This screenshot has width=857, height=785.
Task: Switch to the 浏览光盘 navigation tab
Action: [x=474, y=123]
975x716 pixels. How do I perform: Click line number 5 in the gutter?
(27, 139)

...

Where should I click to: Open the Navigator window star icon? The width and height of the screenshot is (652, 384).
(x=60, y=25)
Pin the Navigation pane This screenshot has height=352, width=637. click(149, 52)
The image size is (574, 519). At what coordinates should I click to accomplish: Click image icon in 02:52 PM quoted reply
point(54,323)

--

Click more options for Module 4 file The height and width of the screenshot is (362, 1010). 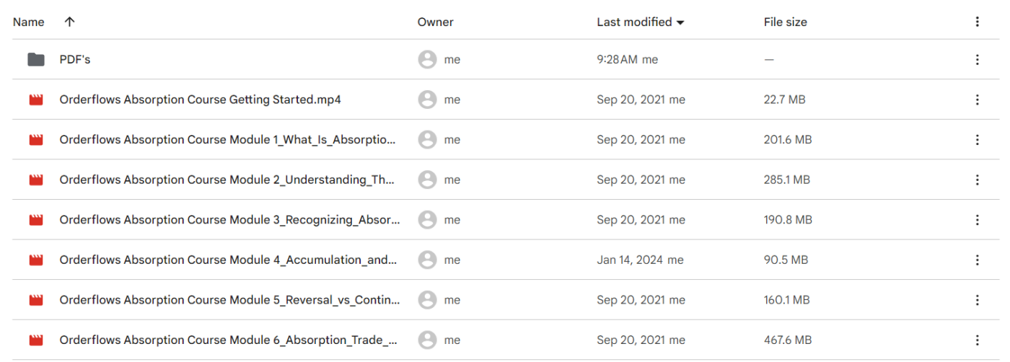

▶ GOAL OF THE EXERCISE: Look back at the entries above. Retype the line with "Where should I", the line with "Pin the Navigation", and all lines in between.

▶ ANSWER SPACE:
Where should I click to: Open the Navigator window star icon? The width and height of the screenshot is (652, 384).
(x=60, y=25)
Pin the Navigation pane This screenshot has height=352, width=637. click(149, 52)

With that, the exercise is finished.